The Italian volcanologist Giuseppe De Natale told Reuters in 2012 that Campi Flegrei is one of the few supervolcanoes in the world that “can give rise [ to eruptions] that can have global catastrophic effects comparable to major meteorite impacts.”
According to a team of Italian and French experts, in a study published on December 20, 2016, in the journal Nature Communications, measurements show that magma beneath the surface at Campi Flegrei is approaching a critical pressure point called the “critical degassing pressure” (CDP).

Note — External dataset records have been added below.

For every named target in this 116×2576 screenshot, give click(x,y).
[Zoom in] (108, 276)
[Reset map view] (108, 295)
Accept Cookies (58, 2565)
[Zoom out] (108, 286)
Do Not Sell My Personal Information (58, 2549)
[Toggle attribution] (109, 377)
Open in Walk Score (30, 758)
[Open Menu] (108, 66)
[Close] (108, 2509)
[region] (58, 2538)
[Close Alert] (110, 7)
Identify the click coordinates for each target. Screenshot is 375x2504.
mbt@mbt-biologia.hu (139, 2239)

This means that the rate of accumulation of vast volumes of gasses below the surface is accelerating and that sudden release of the gasses could lead to rock failure and the eruption of the supervolcano.
“Hydrothermal rocks, if heated, can ultimately lose their mechanical resistance, causing acceleration towards critical conditions.”

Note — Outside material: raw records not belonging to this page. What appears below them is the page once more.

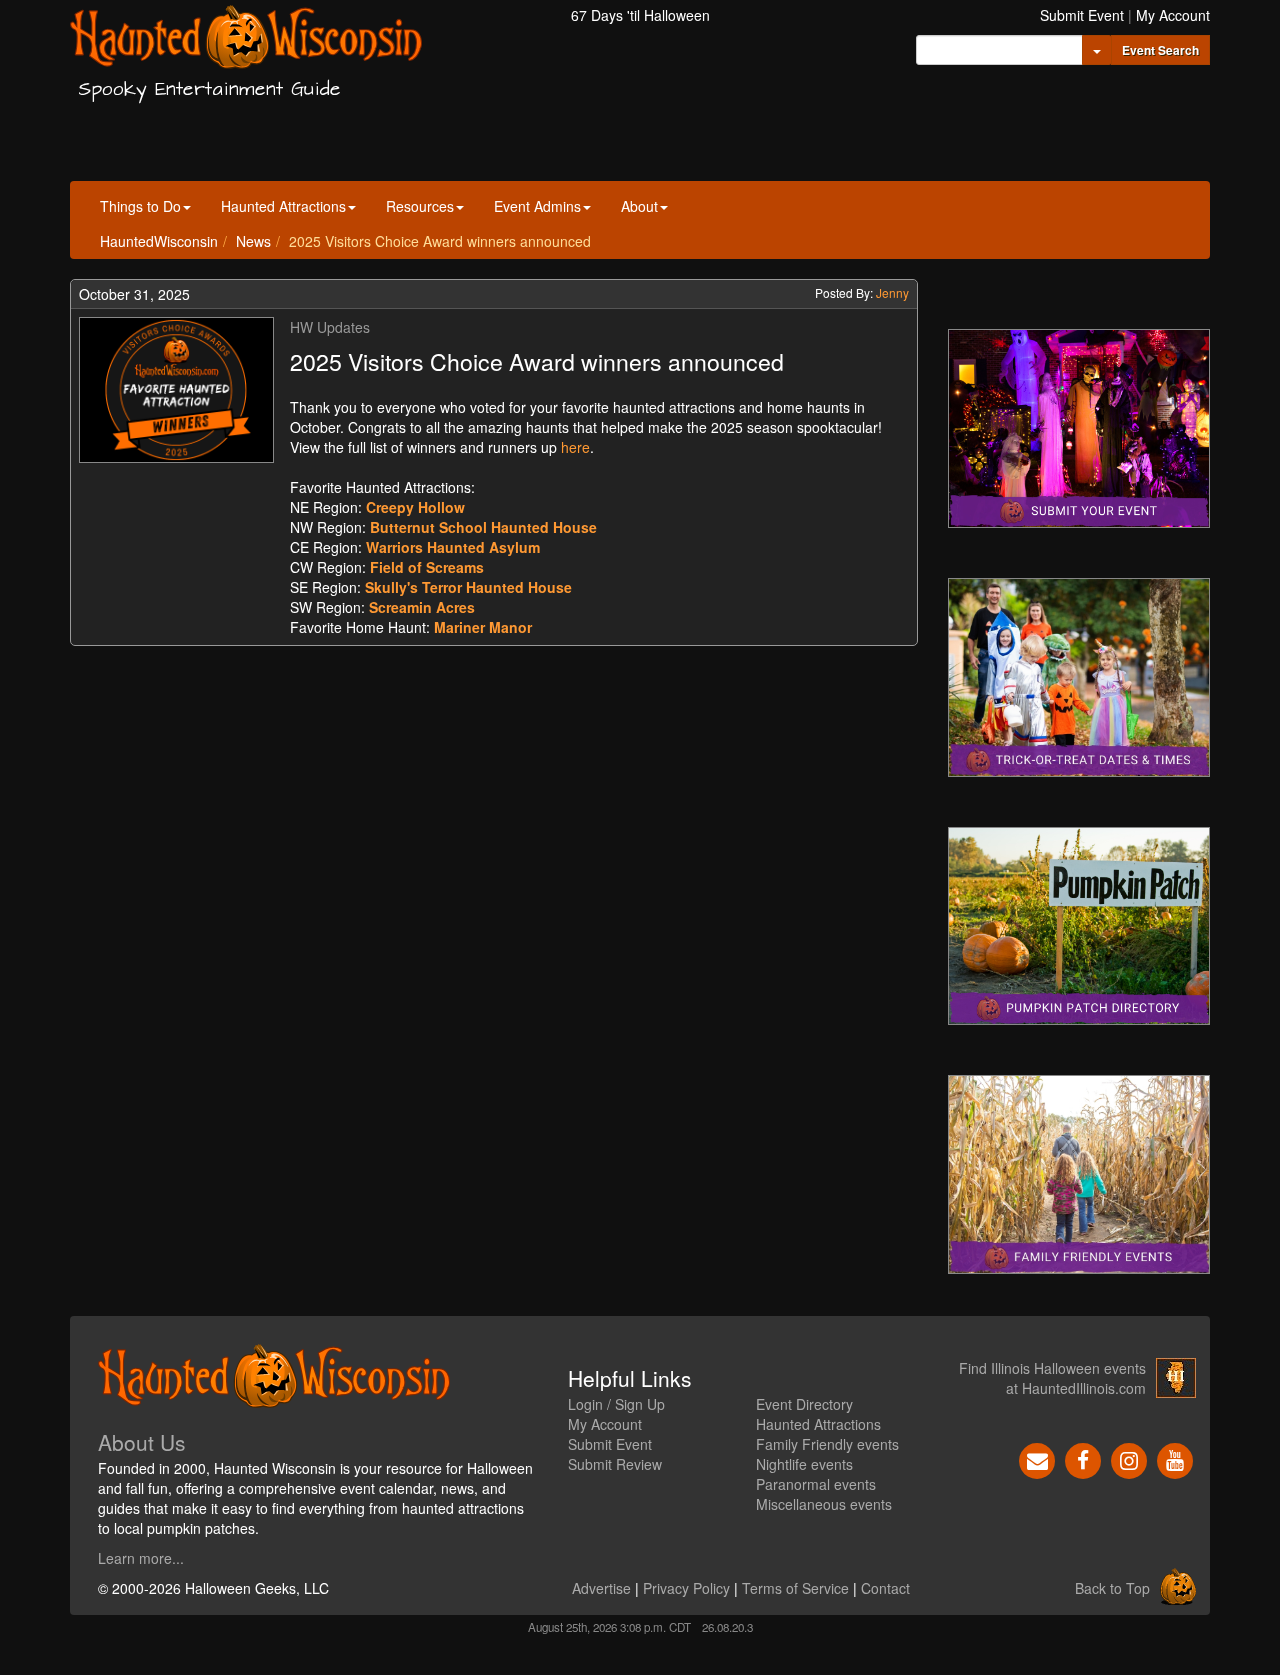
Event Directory (804, 1404)
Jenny (892, 292)
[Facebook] (1083, 1459)
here (575, 447)
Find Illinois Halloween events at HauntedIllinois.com (1052, 1378)
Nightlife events (804, 1464)
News (253, 241)
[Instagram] (1129, 1459)
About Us (142, 1442)
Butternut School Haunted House (483, 527)
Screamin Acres (422, 607)
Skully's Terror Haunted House (468, 587)
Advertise (601, 1588)
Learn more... (141, 1558)
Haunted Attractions (283, 206)
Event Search (1160, 50)
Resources (420, 206)
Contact (885, 1588)
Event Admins (537, 206)
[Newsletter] (1037, 1459)
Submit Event (1082, 15)
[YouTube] (1175, 1459)
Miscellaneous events (824, 1504)
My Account (1173, 15)
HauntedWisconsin (159, 241)
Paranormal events (816, 1484)
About (639, 206)
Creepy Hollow (415, 507)
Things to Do (140, 206)
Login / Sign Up (616, 1404)
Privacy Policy (686, 1588)
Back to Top (1112, 1588)
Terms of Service (795, 1588)
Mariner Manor (483, 627)
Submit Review (615, 1464)
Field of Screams (427, 567)
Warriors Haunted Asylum (453, 547)
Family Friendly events (827, 1444)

“We propose that magma could be approaching the CDP at Campi Flegrei, a volcano in the metropolitan area of Naples.”
Researchers first detected signs of a reawakening of the long-silent supervolcano in the 1950s, following minor seismic activity and hydrothermal degassing at the site. The activity stopped after the year 2000 but resumed in 2005, with significant acceleration of build-up of pressure below the surface. The increased activity at Campi Flegrei forced scientists to alert the authorities and warn that the ongoing uplift could trigger a major eruption.
Researchers raised the alert level from Green to Yellow in 2012, indicating that Campi Flegrei had gone from “quiet” to a level of activity requiring constant scientific monitoring, according to the Washington Post. Scientists renewed the warning recently after noticing further significant acceleration of uplift activity that caused ground deformation around the supervolcano.
According to researchers, the unpredictability of the uplift activity means that it’s hard to say when an eruption would occur.
“Volcanology is not a precise science. We have many uncertainties and long-term previsions are at the moment not possible!”
“It is not clear whether this unrest will culminate in an eruption and if it does over what timescale this will occur.”
But according to Giovanni Chiodini, the Italian expert who led the study, the volcano appears to be approaching a critical pressure point at which magma accumulating below the surface could lead to a major explosion. He warned that the high population density of the area around Campi Flegrei means that a major eruption of the supervolcano could be catastrophic regarding human lives. He emphasized that the situation was urgent and that the authorities need to focus efforts on monitoring and studying the volcano to improve predictive capability.
The Italian authorities are also concerned about the risk of the eruption of the nearby Mount Vesuvius. An eruption of Mount Vesuvius in 79 A.D. wiped out Pompeii and neighboring settlements. Mount Vesuvius last erupted in 1944. Experts say that the volcano goes through a 20-year eruption cycle. This means that the volcano is overdue for another major eruption.
The latest warning comes after Italy was hit by several earthquakes. A magnitude-6.6 quake, the strongest in nearly four decades, hit the country last October. Italy also experienced a magnitude 6.2 earthquake last August. About 300 people died in the quake that hit the town of Amatrice, in the province of Rieti in northern Lazio, central Italy, according to the Inquisitr.
Early in November, central Italy was hit by a magnitude-5.0 quake that damaged buildings and monuments.